Please reproduce, exactly and in full, the lines running from the one that contains "868x259 pixels." to the end of the entries.

_____

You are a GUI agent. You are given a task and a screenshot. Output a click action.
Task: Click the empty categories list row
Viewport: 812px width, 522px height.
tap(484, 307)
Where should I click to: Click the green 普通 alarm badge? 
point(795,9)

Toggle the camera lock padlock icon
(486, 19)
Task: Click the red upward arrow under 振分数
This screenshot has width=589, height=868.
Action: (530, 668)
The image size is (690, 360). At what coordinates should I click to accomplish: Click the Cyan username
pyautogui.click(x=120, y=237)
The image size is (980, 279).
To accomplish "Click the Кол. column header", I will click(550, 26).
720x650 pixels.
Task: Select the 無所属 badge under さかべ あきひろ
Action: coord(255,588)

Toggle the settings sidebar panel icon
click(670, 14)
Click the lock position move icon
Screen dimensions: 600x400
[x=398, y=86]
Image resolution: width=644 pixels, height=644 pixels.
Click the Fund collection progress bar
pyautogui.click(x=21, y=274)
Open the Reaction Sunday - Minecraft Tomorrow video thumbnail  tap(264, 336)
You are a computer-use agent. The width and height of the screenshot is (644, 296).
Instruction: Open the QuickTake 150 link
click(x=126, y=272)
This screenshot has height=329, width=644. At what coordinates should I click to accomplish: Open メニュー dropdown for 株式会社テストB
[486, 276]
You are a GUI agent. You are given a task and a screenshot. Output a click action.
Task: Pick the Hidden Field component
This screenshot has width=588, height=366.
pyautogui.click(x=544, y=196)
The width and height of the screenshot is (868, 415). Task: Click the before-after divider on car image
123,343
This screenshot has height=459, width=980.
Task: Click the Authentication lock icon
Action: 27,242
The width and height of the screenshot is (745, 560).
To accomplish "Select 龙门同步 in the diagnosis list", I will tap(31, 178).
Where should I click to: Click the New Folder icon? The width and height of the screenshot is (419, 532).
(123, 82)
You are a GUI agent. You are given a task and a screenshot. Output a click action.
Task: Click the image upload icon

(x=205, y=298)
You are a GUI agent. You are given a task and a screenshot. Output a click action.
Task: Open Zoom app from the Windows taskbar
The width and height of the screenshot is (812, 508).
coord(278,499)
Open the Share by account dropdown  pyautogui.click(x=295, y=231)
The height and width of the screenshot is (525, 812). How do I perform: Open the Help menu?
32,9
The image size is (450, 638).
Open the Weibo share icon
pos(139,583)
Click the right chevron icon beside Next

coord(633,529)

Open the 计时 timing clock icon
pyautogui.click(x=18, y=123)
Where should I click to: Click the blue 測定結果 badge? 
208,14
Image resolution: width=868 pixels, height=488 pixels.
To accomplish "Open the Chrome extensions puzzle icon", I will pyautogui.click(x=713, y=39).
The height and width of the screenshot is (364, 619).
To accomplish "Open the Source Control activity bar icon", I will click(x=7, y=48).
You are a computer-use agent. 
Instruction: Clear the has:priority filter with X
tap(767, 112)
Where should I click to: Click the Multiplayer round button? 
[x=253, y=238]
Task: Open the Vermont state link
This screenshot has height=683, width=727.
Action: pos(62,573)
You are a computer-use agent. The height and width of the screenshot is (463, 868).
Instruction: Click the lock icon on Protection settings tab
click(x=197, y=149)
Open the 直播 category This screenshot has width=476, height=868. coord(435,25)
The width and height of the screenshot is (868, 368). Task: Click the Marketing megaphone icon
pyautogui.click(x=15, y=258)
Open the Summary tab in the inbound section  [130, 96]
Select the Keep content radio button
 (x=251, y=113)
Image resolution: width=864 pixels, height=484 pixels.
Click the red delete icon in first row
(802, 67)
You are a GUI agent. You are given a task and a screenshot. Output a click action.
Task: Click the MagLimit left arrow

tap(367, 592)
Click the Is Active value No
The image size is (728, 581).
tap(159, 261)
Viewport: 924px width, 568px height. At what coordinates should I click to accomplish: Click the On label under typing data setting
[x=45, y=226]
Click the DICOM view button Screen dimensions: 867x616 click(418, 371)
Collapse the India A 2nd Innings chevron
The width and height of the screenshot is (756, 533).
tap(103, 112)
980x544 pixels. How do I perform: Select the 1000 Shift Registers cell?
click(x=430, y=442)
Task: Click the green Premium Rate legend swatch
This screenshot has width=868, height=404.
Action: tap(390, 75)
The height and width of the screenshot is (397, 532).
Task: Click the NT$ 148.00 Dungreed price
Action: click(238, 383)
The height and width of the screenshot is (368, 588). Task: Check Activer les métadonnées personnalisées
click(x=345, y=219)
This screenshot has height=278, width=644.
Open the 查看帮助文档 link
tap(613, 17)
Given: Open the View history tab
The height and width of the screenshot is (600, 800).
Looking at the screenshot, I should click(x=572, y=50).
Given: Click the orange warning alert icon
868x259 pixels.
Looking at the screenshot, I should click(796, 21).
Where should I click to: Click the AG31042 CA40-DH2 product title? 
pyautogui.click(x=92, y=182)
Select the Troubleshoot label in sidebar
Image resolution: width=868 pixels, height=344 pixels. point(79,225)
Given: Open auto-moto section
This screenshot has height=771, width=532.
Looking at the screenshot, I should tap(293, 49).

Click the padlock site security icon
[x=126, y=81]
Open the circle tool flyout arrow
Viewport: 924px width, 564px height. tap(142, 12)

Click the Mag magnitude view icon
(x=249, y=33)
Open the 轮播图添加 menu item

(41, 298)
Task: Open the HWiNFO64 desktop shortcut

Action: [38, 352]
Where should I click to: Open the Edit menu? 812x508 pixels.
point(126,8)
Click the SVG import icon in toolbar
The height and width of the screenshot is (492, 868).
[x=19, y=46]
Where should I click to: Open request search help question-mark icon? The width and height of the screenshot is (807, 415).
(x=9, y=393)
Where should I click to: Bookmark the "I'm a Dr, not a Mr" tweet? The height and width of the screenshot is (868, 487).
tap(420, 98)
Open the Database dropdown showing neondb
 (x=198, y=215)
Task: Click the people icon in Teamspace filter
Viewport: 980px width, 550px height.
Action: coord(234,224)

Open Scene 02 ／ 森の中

_____

> Written answer:
868x259 pixels.
Looking at the screenshot, I should click(796, 21).
Where should I click to: Click the AG31042 CA40-DH2 product title? 
pyautogui.click(x=92, y=182)
Select the Troubleshoot label in sidebar
Image resolution: width=868 pixels, height=344 pixels. point(79,225)
Given: Open auto-moto section
This screenshot has height=771, width=532.
Looking at the screenshot, I should tap(293, 49).

Click the padlock site security icon
[x=126, y=81]
Open the circle tool flyout arrow
Viewport: 924px width, 564px height. tap(142, 12)

Click the Mag magnitude view icon
(x=249, y=33)
Open the 轮播图添加 menu item

(41, 298)
Task: Open the HWiNFO64 desktop shortcut

Action: [38, 352]
Where should I click to: Open the Edit menu? 812x508 pixels.
point(126,8)
Click the SVG import icon in toolbar
The height and width of the screenshot is (492, 868).
[x=19, y=46]
Where should I click to: Open request search help question-mark icon? The width and height of the screenshot is (807, 415).
(x=9, y=393)
Where should I click to: Bookmark the "I'm a Dr, not a Mr" tweet? The height and width of the screenshot is (868, 487).
tap(420, 98)
Open the Database dropdown showing neondb
 (x=198, y=215)
Task: Click the people icon in Teamspace filter
Viewport: 980px width, 550px height.
Action: coord(234,224)

Open Scene 02 ／ 森の中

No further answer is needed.